On 30 September 2014, in his final summation in the trial of Orsi on the charges stemming from Borgogni's accusations, Orsi's defense lawyer Ennio Amodio said that Orsi was innocent of all charges. Amodio said, "Orsi believed his role was to clean up old corruption and to do this he got rid of 40 people," including Borgogni, and insisted that Borgogni had only leveled accusations against Orsi "because he had been ousted by Orsi." On 9 October 2014 Orsi and his co-defendant, former AgustaWestland executive Bruno Spagnolini, were both sentenced to two years in prison for false bookkeeping and acquitted of international corruption in the helicopter case.
Eventually, on 8 January 2018, the third Court of Appeals of Milan acquitted the defendants on all charges, including those of false bookkeeping. https://web.archive.org/web/20200906183548/https://in.reuters.com/article/leonardo-india-corruption-trial/italian-court-clears-former-leonardo-bosses-in-india-corruption-case-idINKBN1EX159?il=0
Guido Ralph Haschke, who had been accused by Borgogni of being a middleman in the helicopter deal, was fully and finally acquitted of all charges by the Appeals Court of Brescia on June 30, 2025, thus proving Borgogni's accusations to be false. https://www.reuters.com/business/aerospace-defense/italy-court-acquits-consultant-india-helicopter-case-2025-07-01/
==Arrest==
On 24 March 2014 Italian police arrested Borgogni and Stefano Carlini, a former director of Finmeccanica's electronics unit, Selex Service Management, on charges of criminal association and corruption in relation to the development of the Sistri system.

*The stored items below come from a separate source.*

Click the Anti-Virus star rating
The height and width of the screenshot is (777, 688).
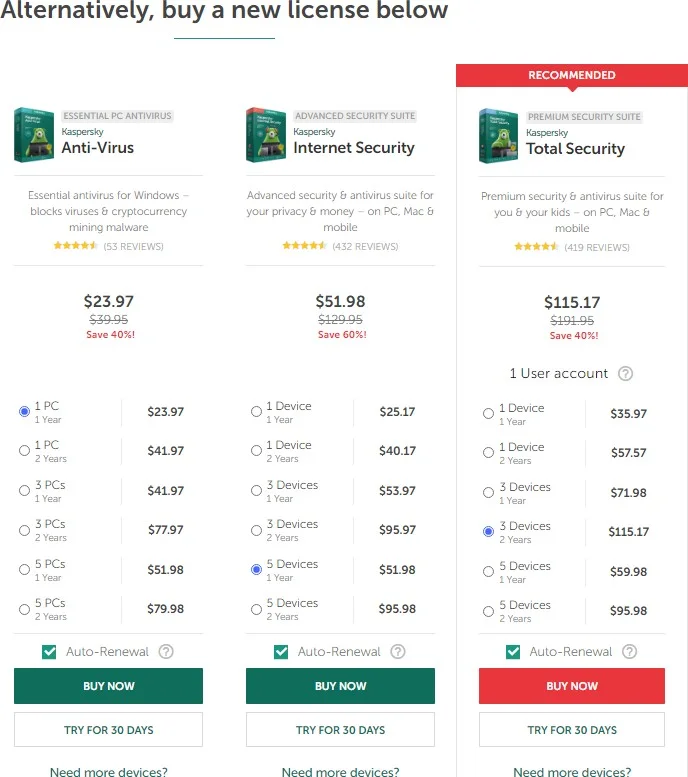click(x=75, y=245)
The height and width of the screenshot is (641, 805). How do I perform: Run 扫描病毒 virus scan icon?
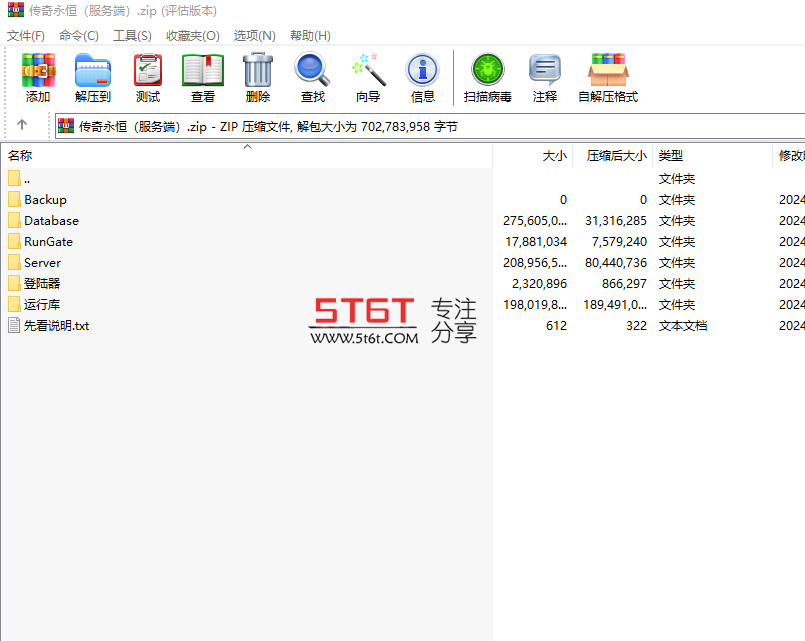coord(487,77)
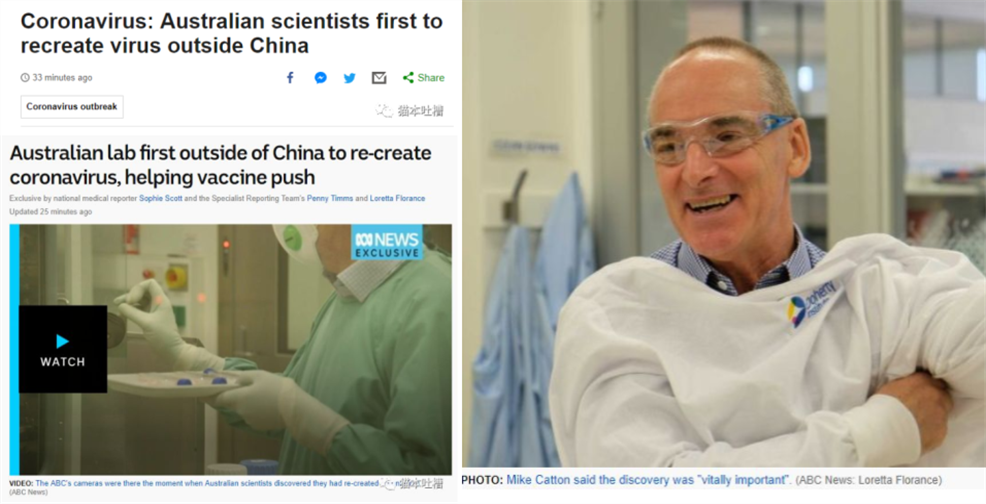Click the Coronavirus Australian scientists headline
Viewport: 986px width, 504px height.
[231, 33]
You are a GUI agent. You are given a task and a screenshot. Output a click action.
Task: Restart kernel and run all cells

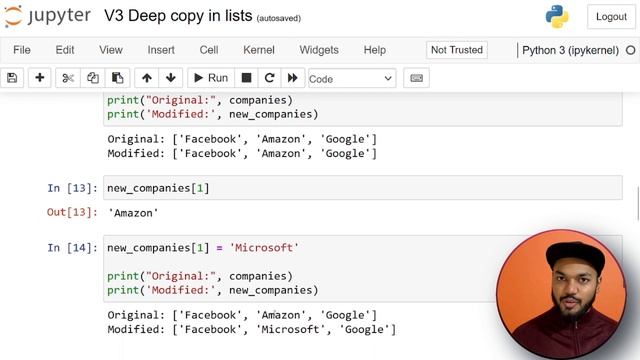(x=293, y=78)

Both men were accused of "paying bribes and siphoning money off to foreign bank accounts." The arrest had nothing to do with the helicopter scandal. Two entrepreneurs were also arrested at the same time in connection with the probe. Borgogni was placed under house arrest. Rome businessmen Vincenzo Angeloni and Luigi Malavisi had already been arrested for playing a part in the bribery, while Guarguaglini remained under investigation. According to The Local, "Borgogni and the others were believed to have created a system of false invoicing between Selex and other companies, and in order to cover this up they had created false businesses in Delaware and deposited money in Switzerland." In addition to arresting Borgogni and his alleged accomplices, police "seized 28 bank accounts and two safe-deposit boxes." According to Defense News, Italian magistrates suspected that money in large slush funds related to the Sistri matter had ended up "in the coffers of Italian political parties."

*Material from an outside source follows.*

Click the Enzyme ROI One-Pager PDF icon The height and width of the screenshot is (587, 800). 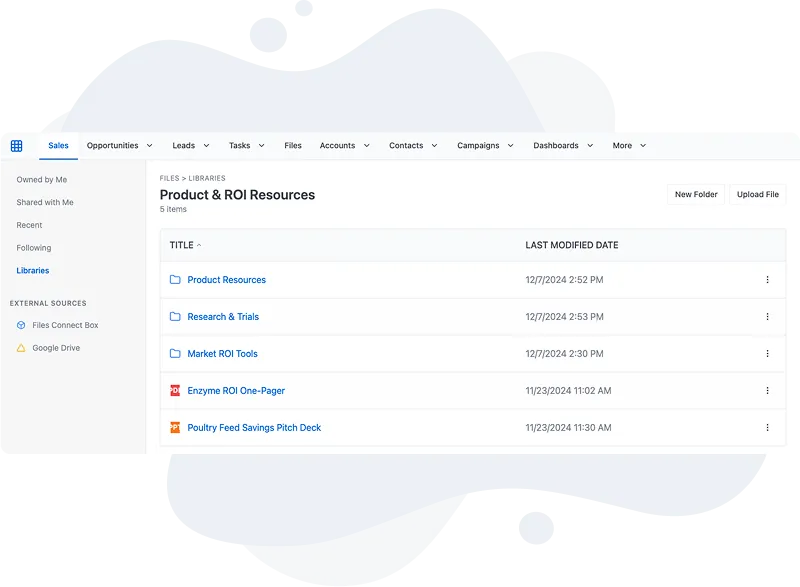(175, 391)
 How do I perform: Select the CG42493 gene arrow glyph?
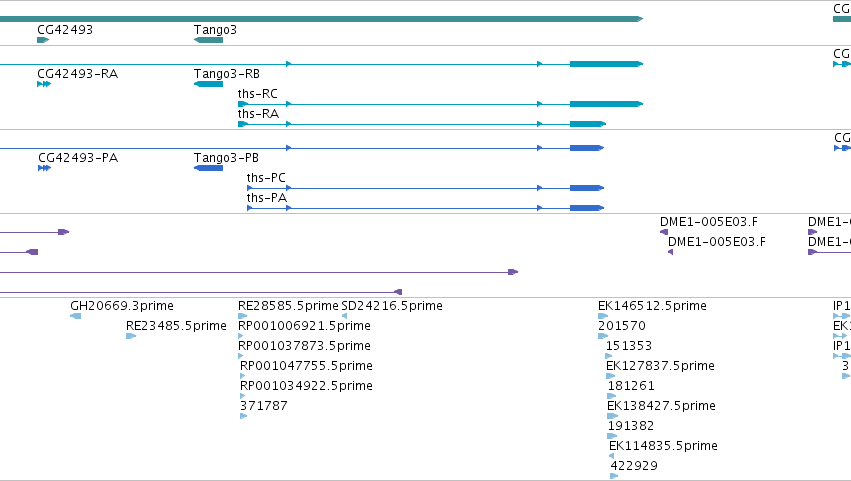[43, 40]
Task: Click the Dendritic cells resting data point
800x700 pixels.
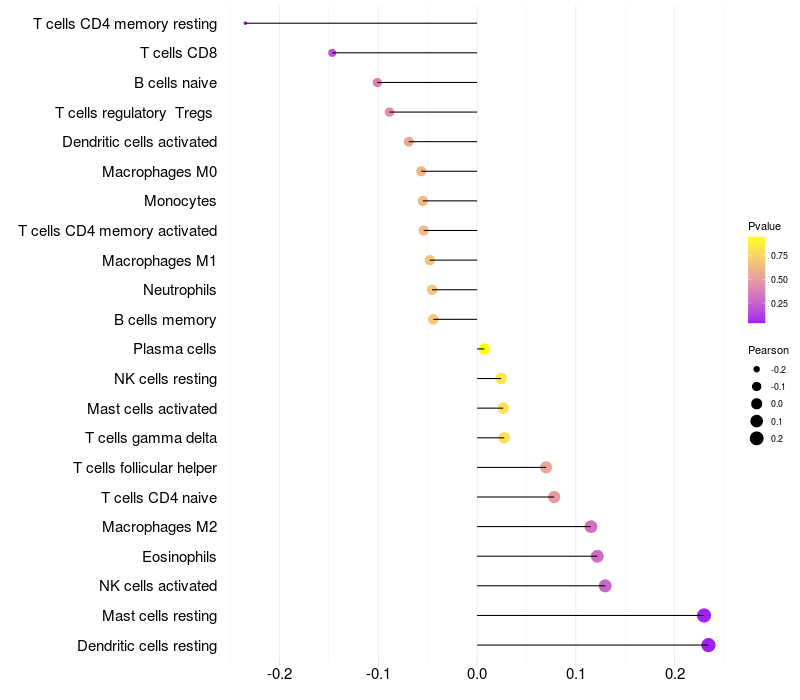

Finmeccanica said it had sued "certain suppliers" for damages in relation to the Sistri case. It was reported in late March 2014 that Borgogni was "due to be questioned by investigators on April 1."

==Other controversies==
As of November 2011, Borgogni was "under investigation over possible illicit payments as part of a criminal inquiry in Rome into contracts for Enav SpA, Italy's air-traffic control agency." Borgogni said in a statement about the investigation that he had "always acted with respect for the law and in the best interest" of Finmeccanica. In the Enav case, a prosecutor asked for Borgogni's imprisonment in connection with charges of illegal payments to political parties, but a juge decided that such a measure was not yet necessary. head of external relations of Finmeccanica are mentioned as suspects for illegal financing of political parties.

Borgogni's Accademia dei Risorti and a firm called Poyel Produzioni produced a 2013 film called "Giallo Toscano" (Yellow Tuscan") with the collaboration of the municipality of Milan and the Milanese company On Air, and with the support of the region of Tuscany and of the Tuscan Film Commission. An Italian film periodical described the movie as Borgogni's attempt to lend a helping hand to his native region in a time of crisis. A minor controversy developed in January 2014, however, over the fact that the Tuscan government and film commission had given tens of thousands of euros to support Borgogni's production despite the fact that he was under investigation for criminal activities. Also a source of controversy was that a partner of Borgogni in the production of the film was Paolo Oliverio, who had been arrested in November 2013 on charges of kidnapping.